#### [Work instruction]
Your answer must be the exact lines from the one with "This screenshot has" to the end of the data, both included, with no pictures.
++++ Stored data
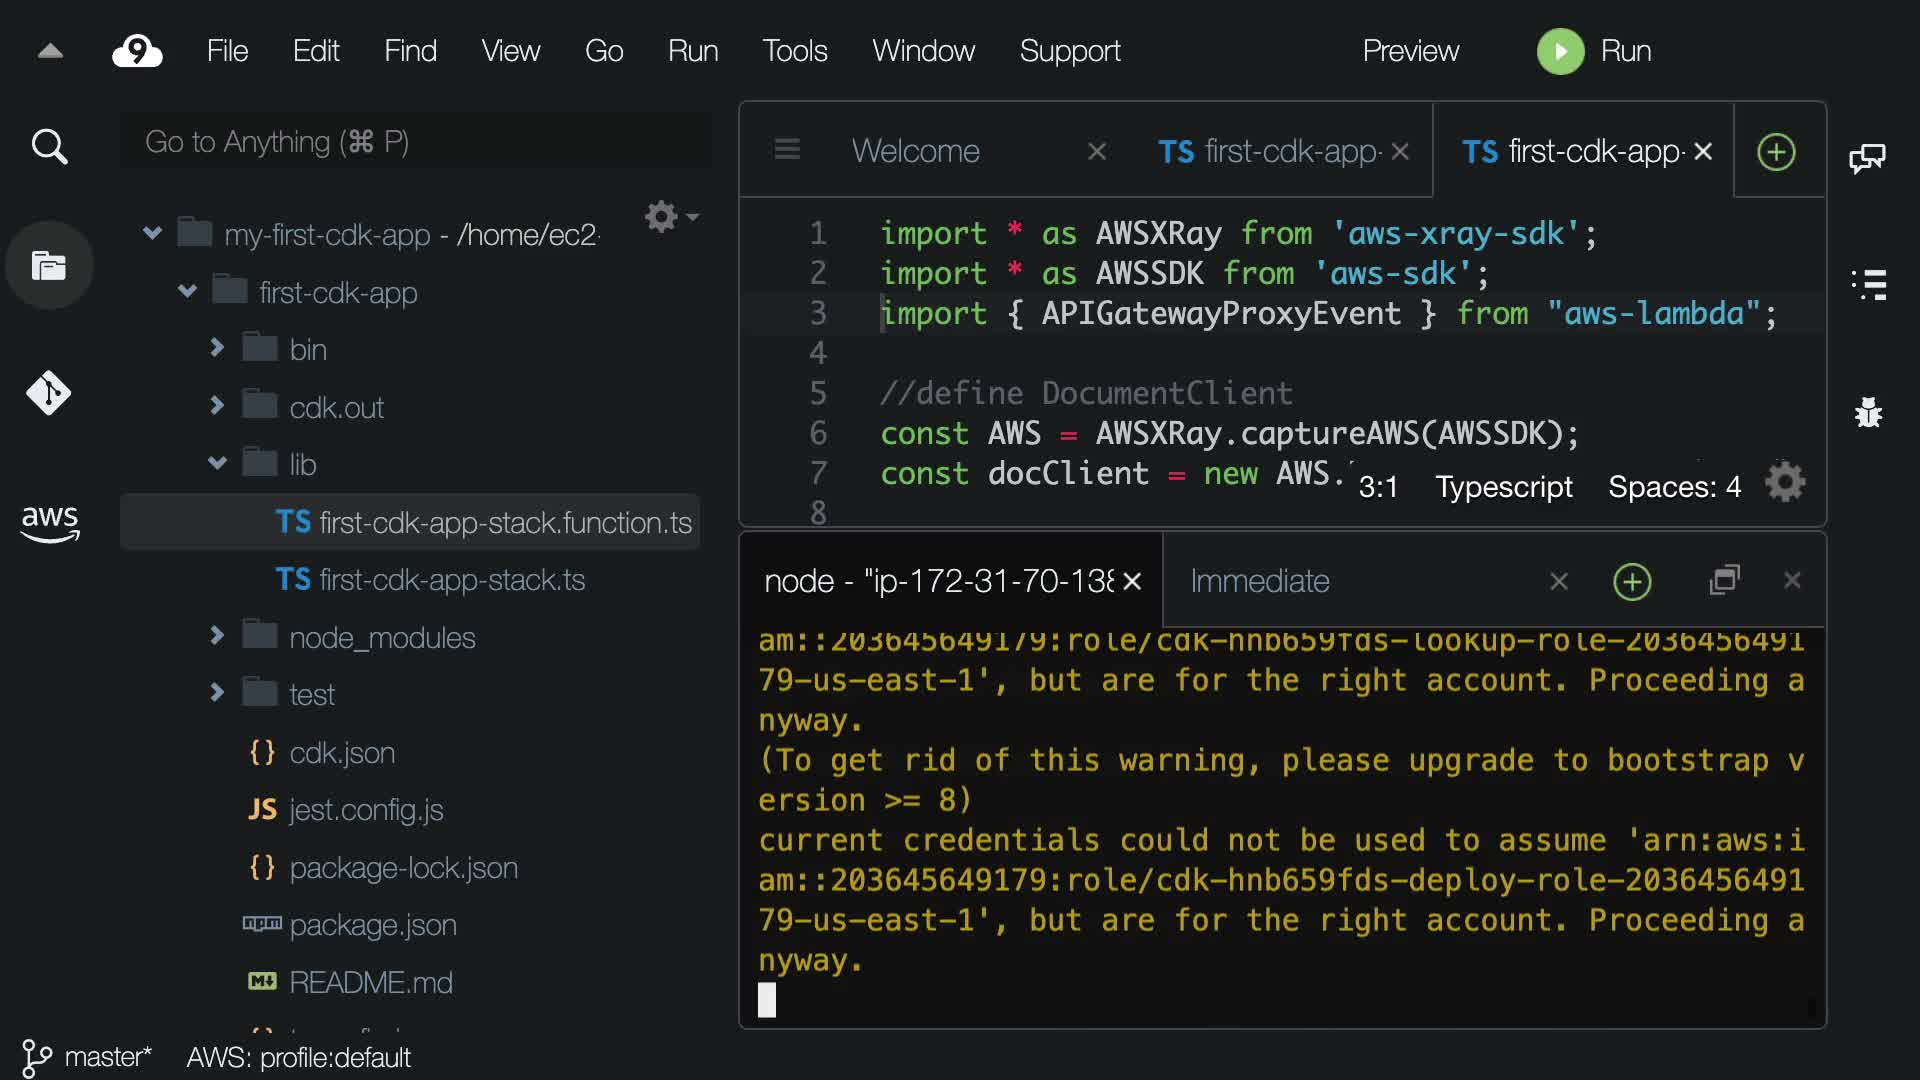Open the search sidebar magnifier icon
The image size is (1920, 1080).
pyautogui.click(x=49, y=147)
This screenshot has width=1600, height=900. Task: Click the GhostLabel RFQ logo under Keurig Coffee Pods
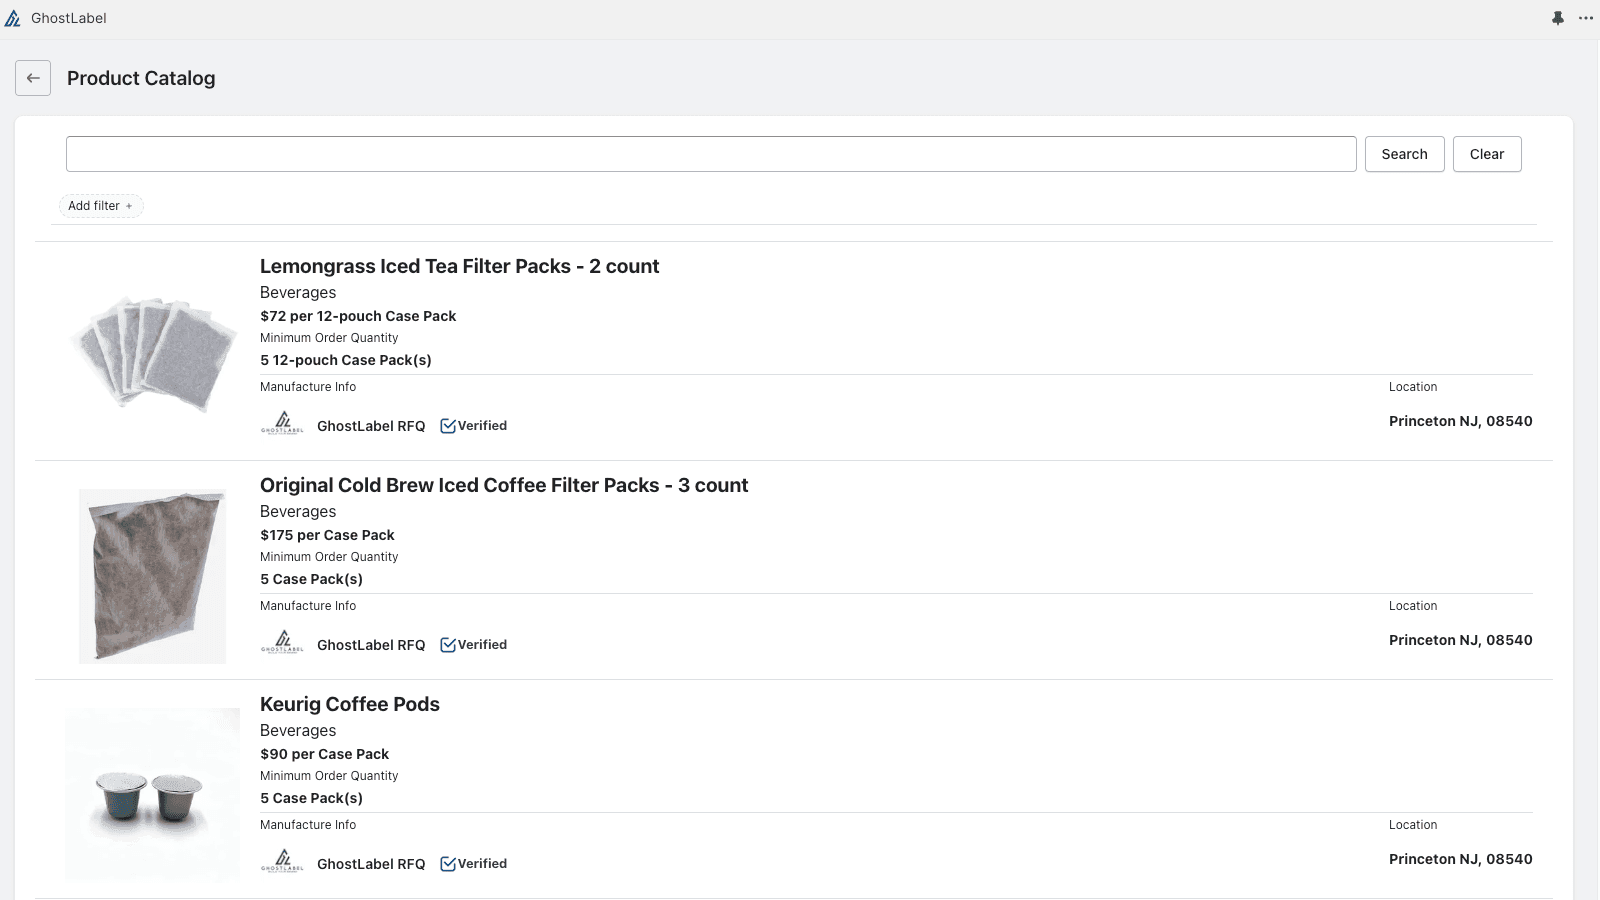click(282, 858)
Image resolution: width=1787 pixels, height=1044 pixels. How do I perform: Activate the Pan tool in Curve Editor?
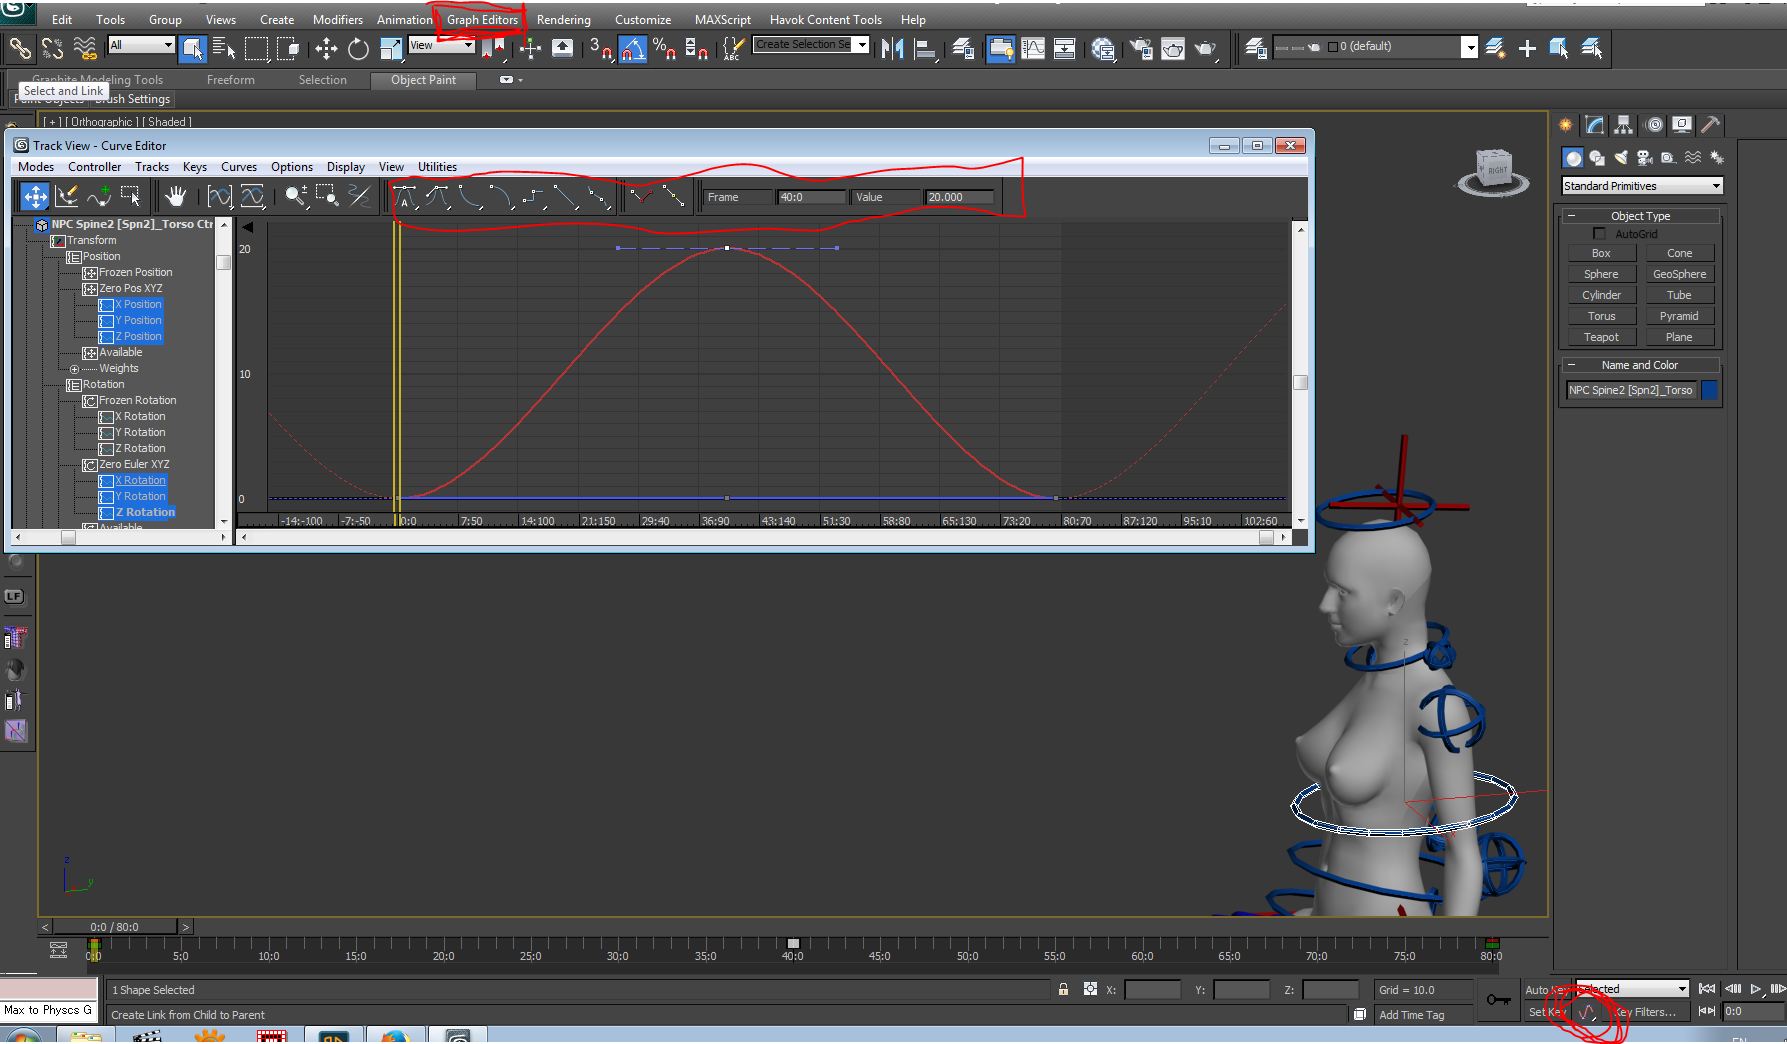coord(176,196)
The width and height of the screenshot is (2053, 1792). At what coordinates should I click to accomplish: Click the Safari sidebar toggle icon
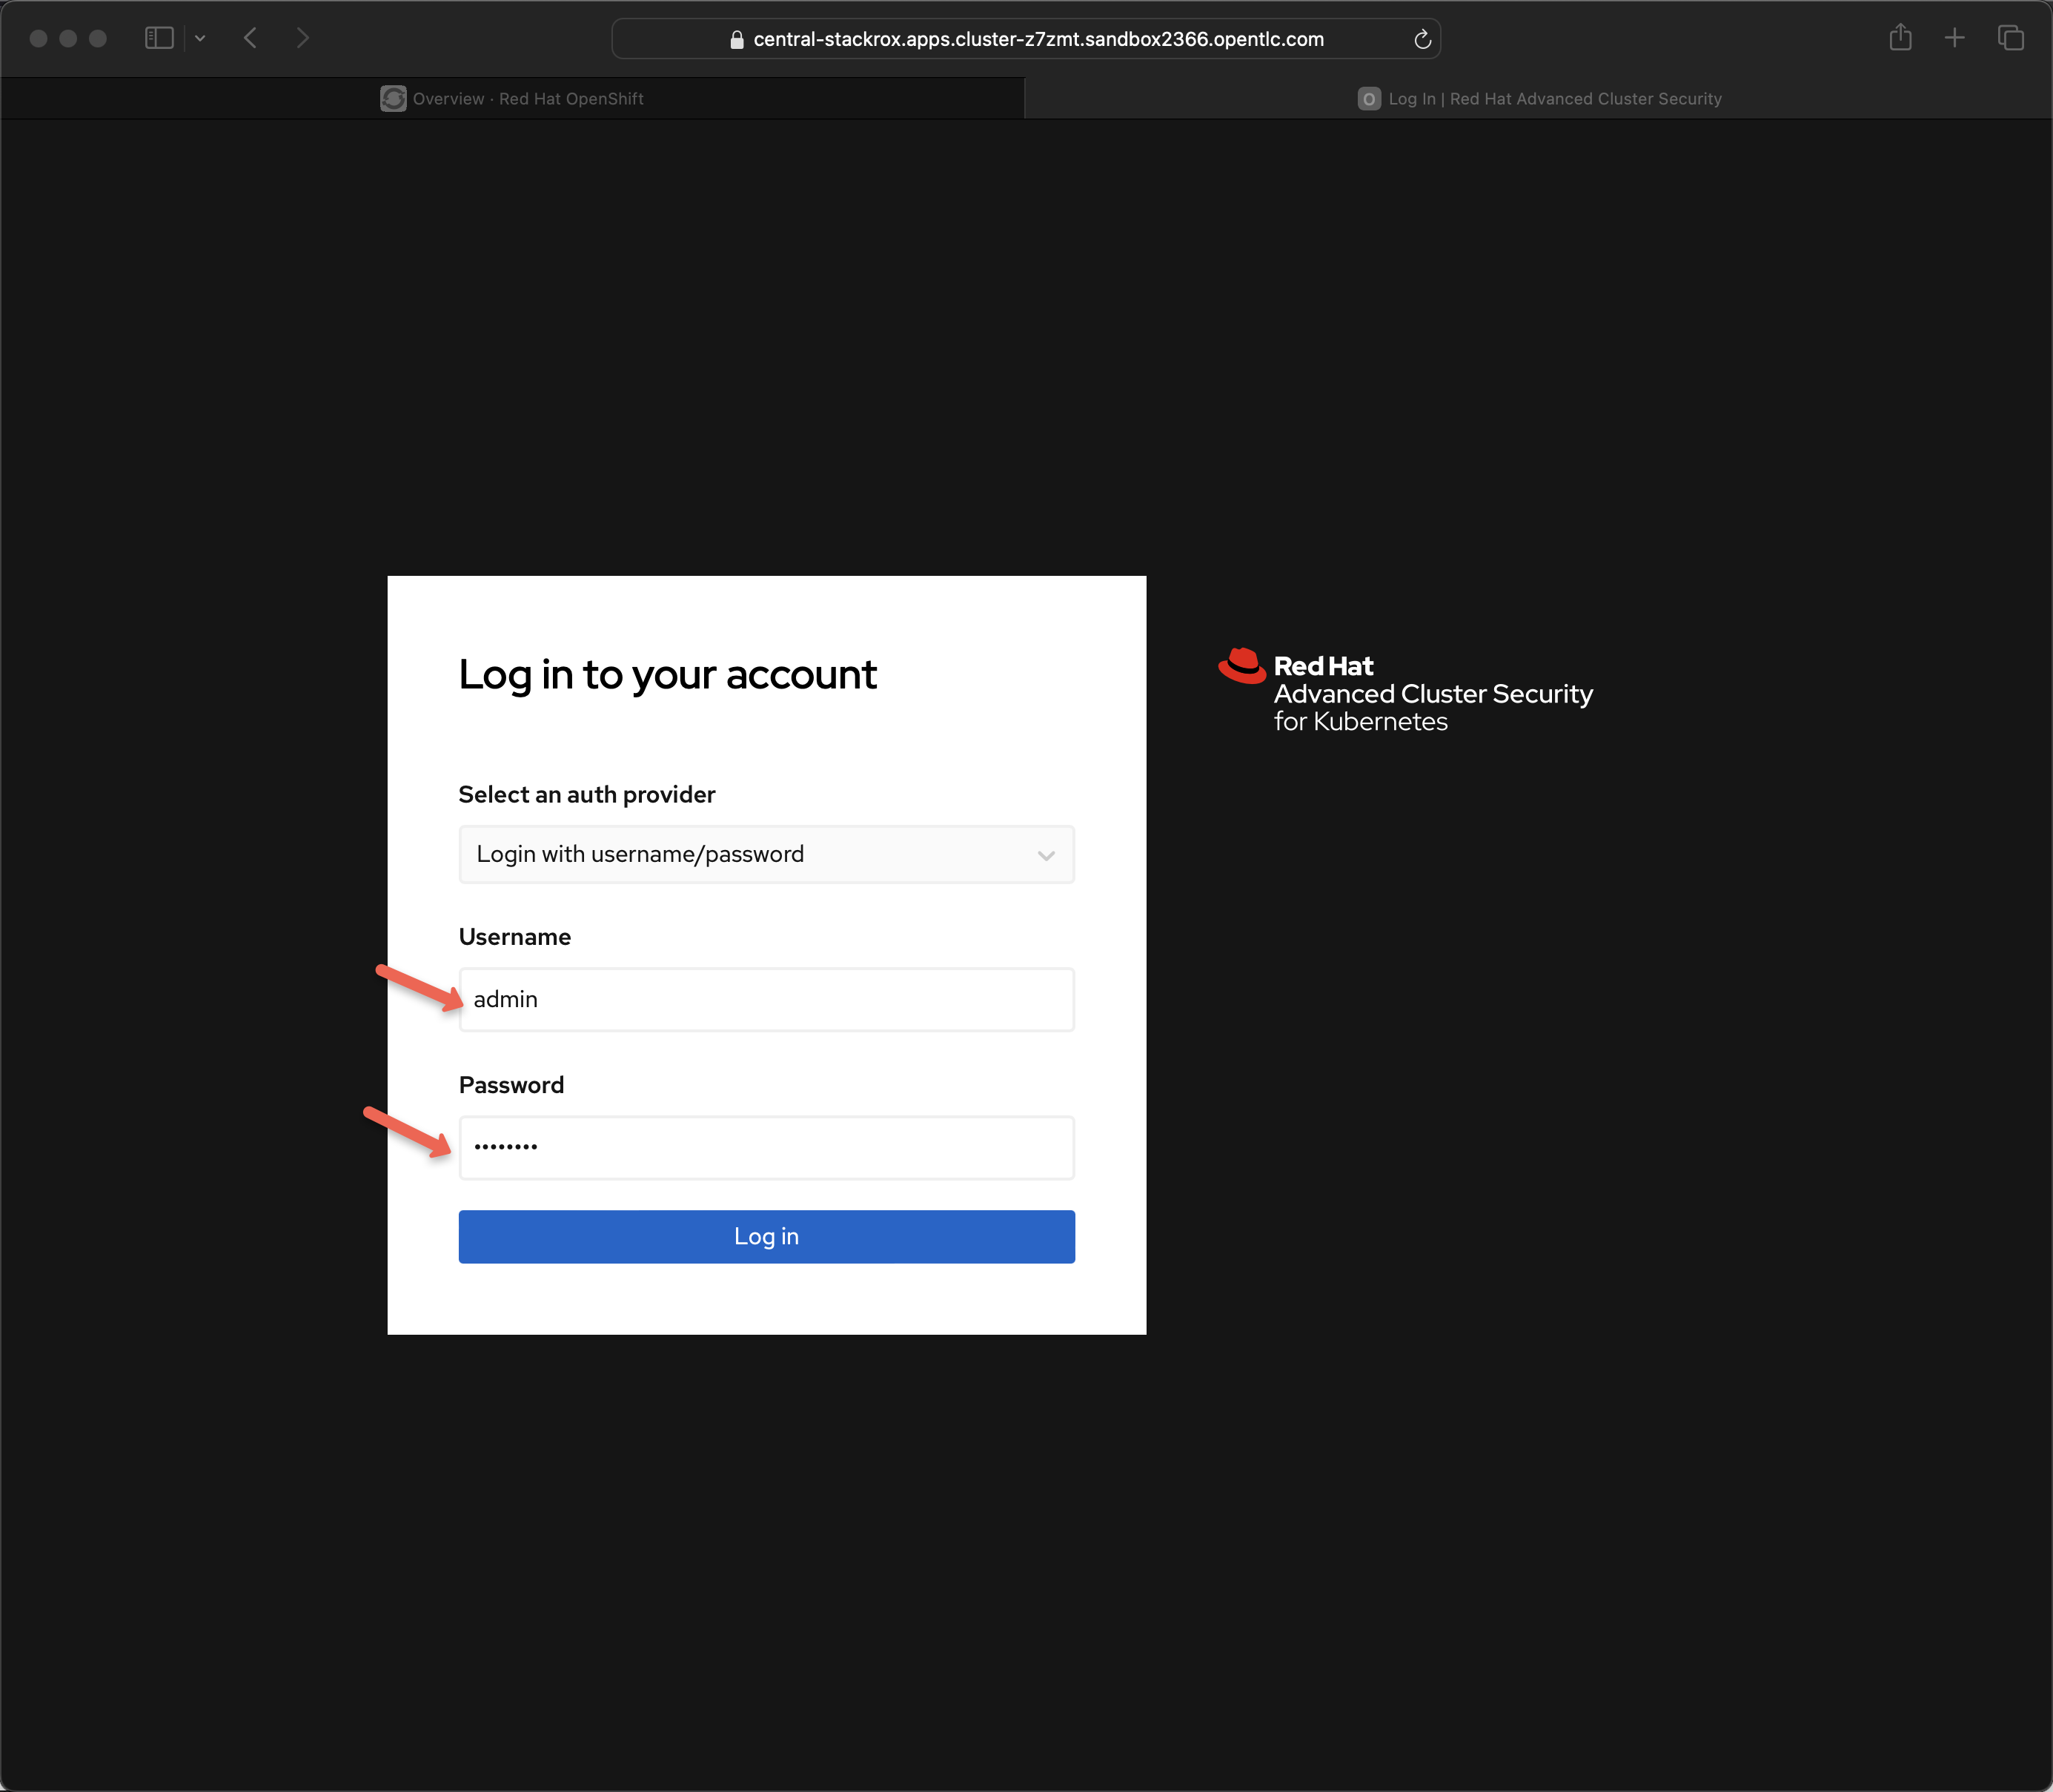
++++++++
#### [Your response]
This screenshot has width=1600, height=900. Task: Click the GhostLabel RFQ logo under Keurig Coffee Pods
click(282, 858)
Image resolution: width=1787 pixels, height=1044 pixels. How do I perform: Activate the Pan tool in Curve Editor?
coord(176,196)
The width and height of the screenshot is (2053, 1792). At what coordinates should I click to accomplish: Click the Safari sidebar toggle icon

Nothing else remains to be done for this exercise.